Furthermore, with respect to Defendants DFGV and IND, the alleged management companies for Defendant Grand Villa, Florida caselaw holds that the manager of an LLC may be held individually liable for his, her, or its own negligence associated with oversight and management of an assisted living facility. See Estate of Canavan v. Nat'l Health Care Corp. , 889 So. 2d 825, 826-27 (Fla. Dist. Ct. App. 2004) (observing that the individual who functioned as both managing member of controlling LLC and corporate officer of a nursing home could be directly liable for his own negligent conduct associated with the operation of that assisted living facility); Fla. Specialty, Inc. v. H 2 Ology, Inc. , 742 So.2d 523, 527 (Fla. Dist. Ct. App. 1999) (holding that officers of a corporation may be held liable for their own torts even if such acts are performed as corporate officers); McElveen v. Peeler , 544 So.2d 270 (Fla. Dist. Ct. App. 1989) (holding same); Orlovsky v. Solid Surf, Inc. , 405 So.2d 1363, 1364 (Fla. Dist. Ct. App. DCA 1981) (holding same).
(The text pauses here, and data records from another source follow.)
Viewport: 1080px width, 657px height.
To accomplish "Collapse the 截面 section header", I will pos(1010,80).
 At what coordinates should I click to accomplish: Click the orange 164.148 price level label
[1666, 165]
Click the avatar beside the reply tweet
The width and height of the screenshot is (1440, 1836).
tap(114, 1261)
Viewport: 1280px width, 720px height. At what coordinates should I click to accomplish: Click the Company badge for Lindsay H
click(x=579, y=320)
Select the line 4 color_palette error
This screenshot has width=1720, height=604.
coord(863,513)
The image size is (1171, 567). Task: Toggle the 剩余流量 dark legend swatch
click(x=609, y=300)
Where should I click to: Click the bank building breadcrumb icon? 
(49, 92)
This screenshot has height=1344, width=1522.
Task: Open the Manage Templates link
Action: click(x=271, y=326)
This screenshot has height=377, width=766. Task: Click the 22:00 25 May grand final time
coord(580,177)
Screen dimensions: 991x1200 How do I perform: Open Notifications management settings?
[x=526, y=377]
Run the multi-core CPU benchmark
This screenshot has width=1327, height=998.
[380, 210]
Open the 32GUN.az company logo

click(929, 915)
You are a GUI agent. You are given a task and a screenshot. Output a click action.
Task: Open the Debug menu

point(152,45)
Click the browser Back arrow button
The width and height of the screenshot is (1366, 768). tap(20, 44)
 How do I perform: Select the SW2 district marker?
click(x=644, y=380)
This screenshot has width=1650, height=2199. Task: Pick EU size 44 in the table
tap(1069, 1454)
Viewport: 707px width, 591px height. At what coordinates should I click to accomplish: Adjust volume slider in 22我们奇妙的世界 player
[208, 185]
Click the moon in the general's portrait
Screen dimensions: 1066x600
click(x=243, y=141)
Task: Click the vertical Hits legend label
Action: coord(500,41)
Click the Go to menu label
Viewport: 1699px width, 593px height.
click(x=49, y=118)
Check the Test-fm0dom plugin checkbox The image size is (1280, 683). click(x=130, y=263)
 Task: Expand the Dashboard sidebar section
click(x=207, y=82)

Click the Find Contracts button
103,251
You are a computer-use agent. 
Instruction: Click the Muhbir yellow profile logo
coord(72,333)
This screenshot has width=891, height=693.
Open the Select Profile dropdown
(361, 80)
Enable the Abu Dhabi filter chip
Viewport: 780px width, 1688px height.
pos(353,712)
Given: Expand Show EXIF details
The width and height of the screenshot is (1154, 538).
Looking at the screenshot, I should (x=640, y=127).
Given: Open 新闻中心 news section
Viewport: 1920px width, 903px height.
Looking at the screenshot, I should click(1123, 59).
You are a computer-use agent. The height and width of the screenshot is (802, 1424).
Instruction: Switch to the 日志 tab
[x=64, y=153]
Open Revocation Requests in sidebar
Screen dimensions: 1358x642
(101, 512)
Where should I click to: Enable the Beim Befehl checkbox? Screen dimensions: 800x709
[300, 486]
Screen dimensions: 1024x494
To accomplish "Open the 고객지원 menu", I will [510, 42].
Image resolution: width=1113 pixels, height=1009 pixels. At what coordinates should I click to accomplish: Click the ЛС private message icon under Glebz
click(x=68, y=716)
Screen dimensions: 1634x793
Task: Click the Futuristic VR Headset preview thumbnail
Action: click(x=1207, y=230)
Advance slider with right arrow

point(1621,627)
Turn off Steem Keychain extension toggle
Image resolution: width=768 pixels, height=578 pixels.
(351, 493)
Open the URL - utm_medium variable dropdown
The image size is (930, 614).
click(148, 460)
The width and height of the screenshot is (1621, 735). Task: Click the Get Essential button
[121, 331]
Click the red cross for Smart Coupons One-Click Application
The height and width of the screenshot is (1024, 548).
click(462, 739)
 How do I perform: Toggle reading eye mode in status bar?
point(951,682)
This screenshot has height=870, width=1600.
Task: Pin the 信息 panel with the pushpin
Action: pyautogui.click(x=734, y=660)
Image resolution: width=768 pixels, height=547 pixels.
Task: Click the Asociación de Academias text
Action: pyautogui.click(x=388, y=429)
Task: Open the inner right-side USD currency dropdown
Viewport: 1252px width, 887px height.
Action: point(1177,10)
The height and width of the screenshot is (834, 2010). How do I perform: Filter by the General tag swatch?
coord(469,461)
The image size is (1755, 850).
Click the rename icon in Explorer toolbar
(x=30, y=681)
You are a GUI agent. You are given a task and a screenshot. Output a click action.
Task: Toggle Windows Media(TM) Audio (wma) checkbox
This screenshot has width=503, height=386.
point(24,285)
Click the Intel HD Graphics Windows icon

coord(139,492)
B. Failure to Sufficiently Plead Negligent Misrepresentation

Grand Villa also argues that Plaintiff's negligent misrepresentation claim in Count III of the SAC should be dismissed because it is not sufficiently pled under the heightened pleading standard of Rule 9(b), Federal Rules of Civil Procedure, which applies to claims sounding in fraud. This standard is satisfied, however, "if the complaint sets forth: (1) precisely what statements were made in what documents or oral representations or what omissions were made, and (2) the time and place of each such statement and the person responsible for making (or, in the case of omissions, not making) same, and (3) the content of such statements and the manner in which they misled the plaintiff, and (4) what the defendants obtained as a consequence of the fraud." Ziemba v. Cascade Int'l, Inc. , 256 F.3d 1194, 1202 (11th Cir. 2001).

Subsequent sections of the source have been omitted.